L’aide d’urgence est destinée aux familles qui ne peuvent pas payer une dépense impérative en raison d’une perte ou d’une baisse de ressources liée à la crise sanitaire actuelle.

Quel est le montant de l’aide ?

    • L’aide d’urgence est une subvention fractionnable de 650 € maximum.
    • Le montant sera attribué en fonction du besoin immédiat de la famille. Ainsi, une famille n’ayant pas utilisé la totalité de la subvention pourra resolliciter la CAF durant la crise sanitaire.

Quels sont les critères d’attribution de l’aide d’urgence ?

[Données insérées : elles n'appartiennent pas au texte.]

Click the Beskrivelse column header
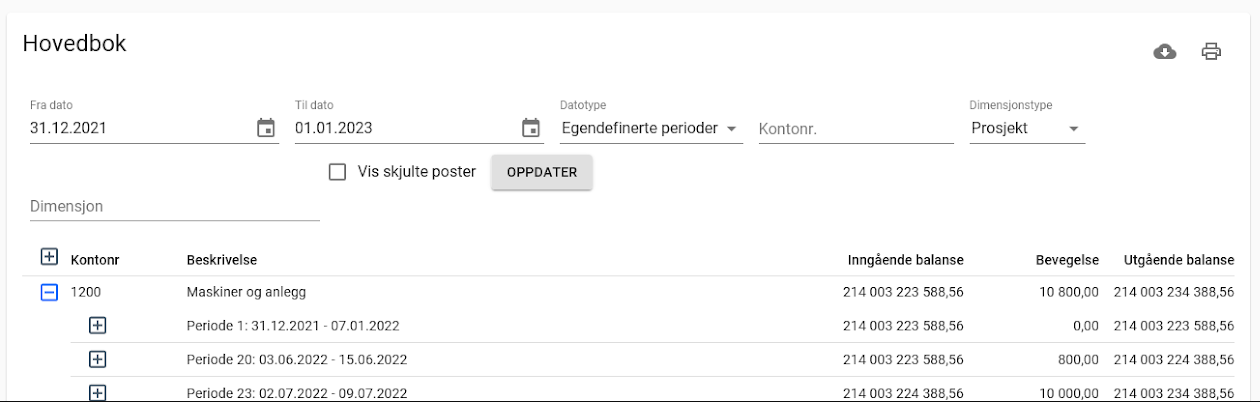 coord(221,260)
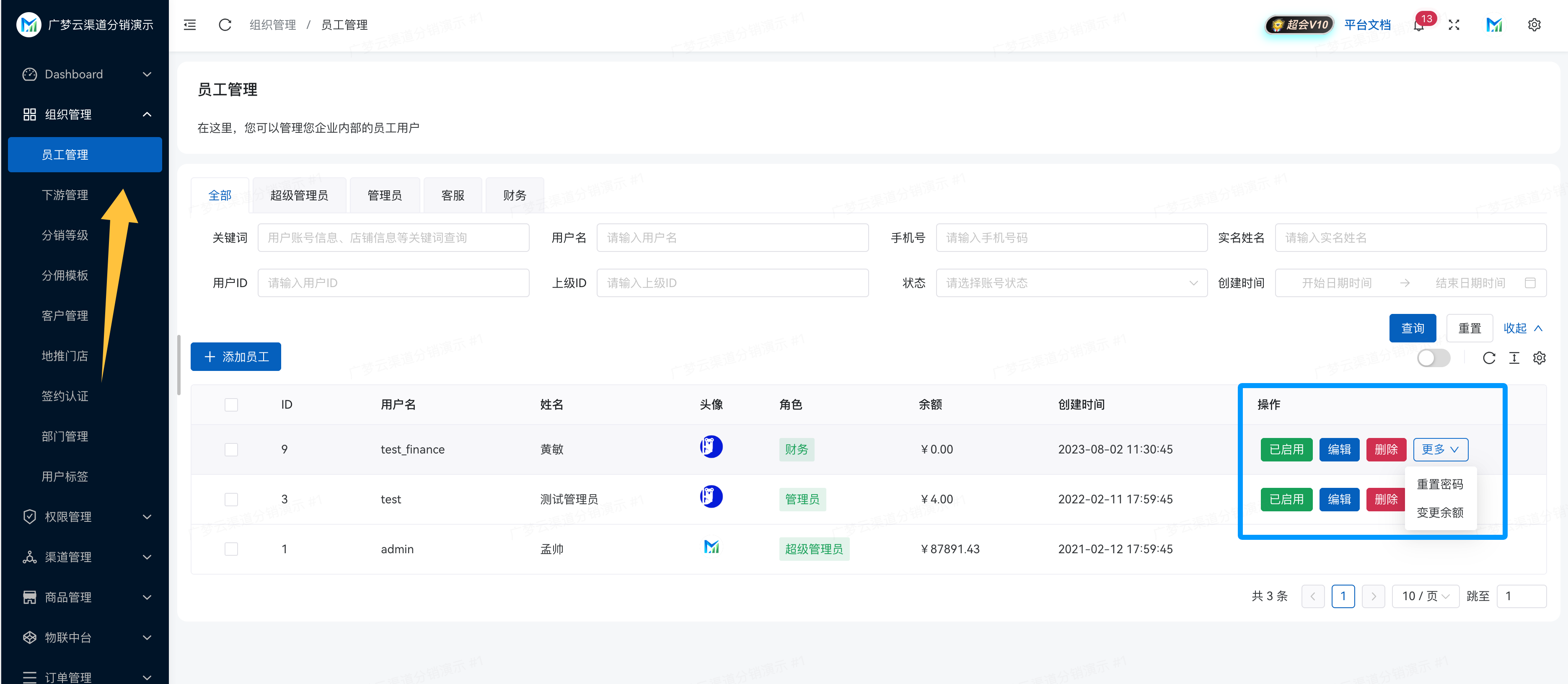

L’aide d’urgence est attribuée sur évaluation sociale d’un travailleur social de la CAF de la Seine-Saint-Denis. L’aide est destinée aux familles qui ne peuvent pas payer une dépense impérative ou qui nécessitent une sauvegarde immédiate lors d’une rupture familiale.« 

Pour prétendre à cette aide les personnes concernées doivent prendre contact avec la CAF à l’adresse suivante: urgences-sociales.caf93@caf.fr

Hausse de la mortalité de 146 % en Seine-Saint-Denis à cause du Covid-19

Le département de la Seine-Saint-Denis est celui où la hausse de la mortalité a été la plus abrupte. Cette hausse est essentiellement due à l’épidémie de Coronavirus, mais aussi à cause du manque de traitement de certaines maladies et déficiences comme le cancer.

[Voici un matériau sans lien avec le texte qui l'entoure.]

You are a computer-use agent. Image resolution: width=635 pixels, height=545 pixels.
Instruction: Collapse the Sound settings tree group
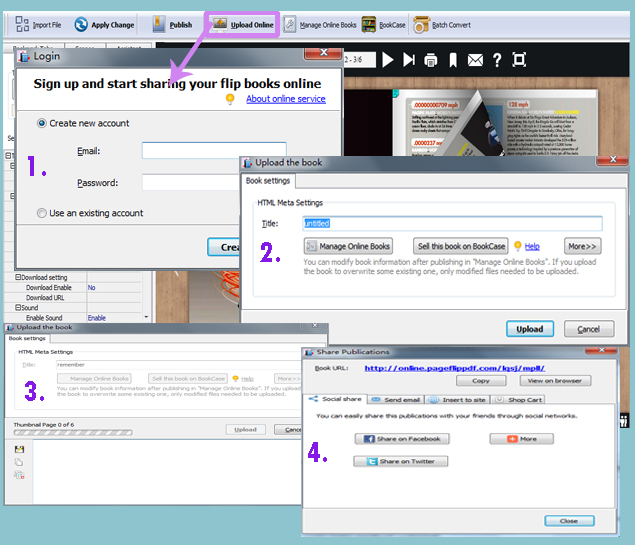tap(18, 308)
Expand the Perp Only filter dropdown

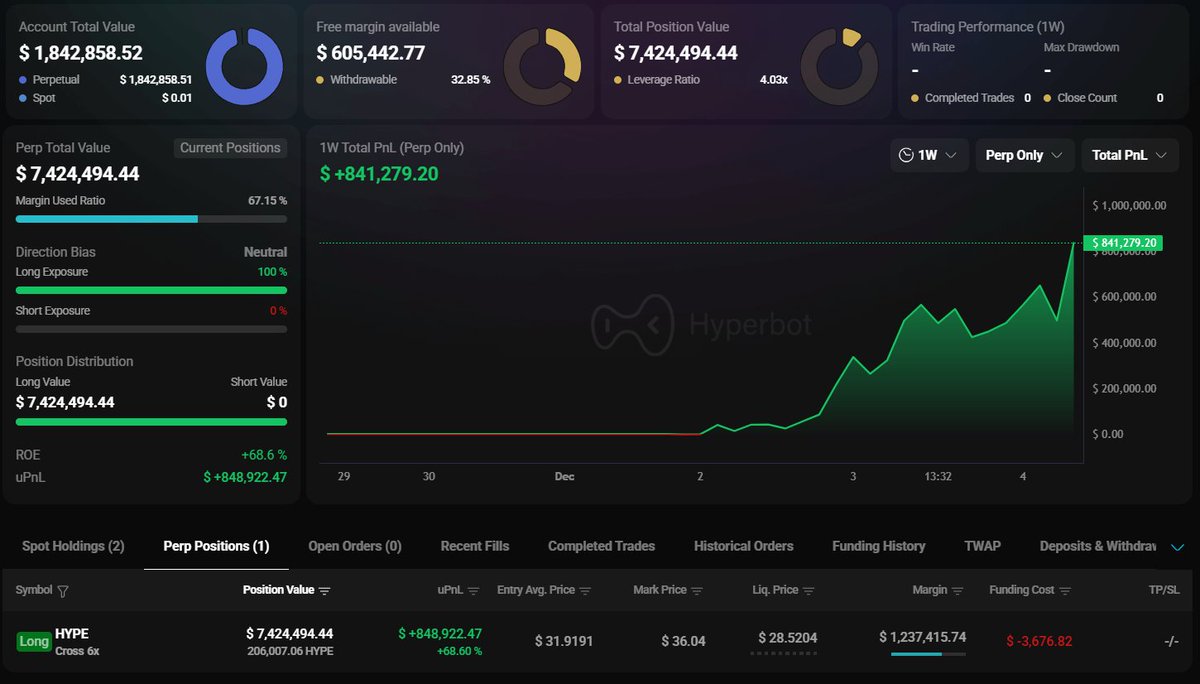1024,155
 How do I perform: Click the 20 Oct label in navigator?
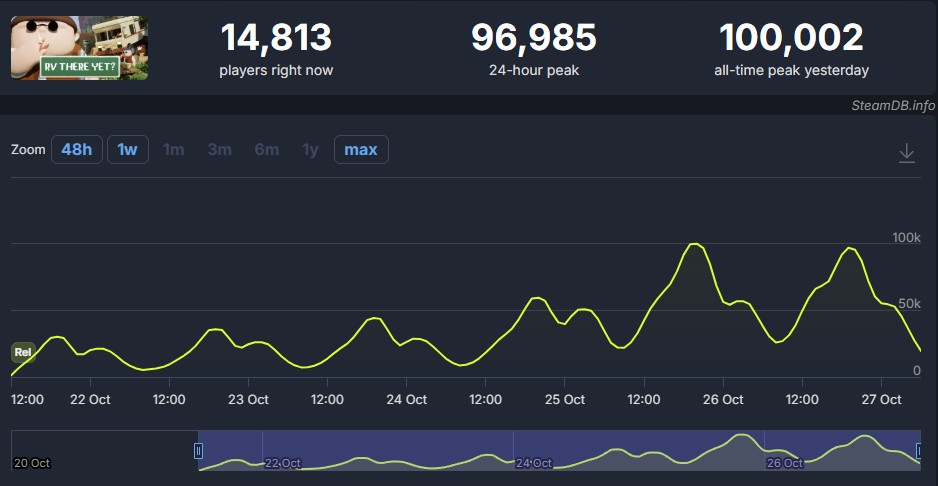32,463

En effet, certains patients ont souhaité abandonner leur traitement ou les consultations à l’hôpital à cause de la peur du Covid. Alors que la tension se relâche, les différents hôpitaux ont contactés les patients atteints du cancer afin de poursuivre les traitements à domicile ou dans l’établissement, dans un secteur où les patients du Covid sont proscrits.

Covid-19, 835 morts recensés en Seine-Saint-Denis mais avec une baisse au niveau des réanimations

Au 30 avril 2020, 835 morts du Coronavirus étaient recensés dans tout le département de la Seine-Saint-Denis. On dénombre également 1447 hospitalisations et 183 personnes en réanimation, en baisse notable.

La Seine-Saint-Denis est le 4ème département le plus touché en France après Paris, le Val-de-Marne et les Hauts-de-Seine.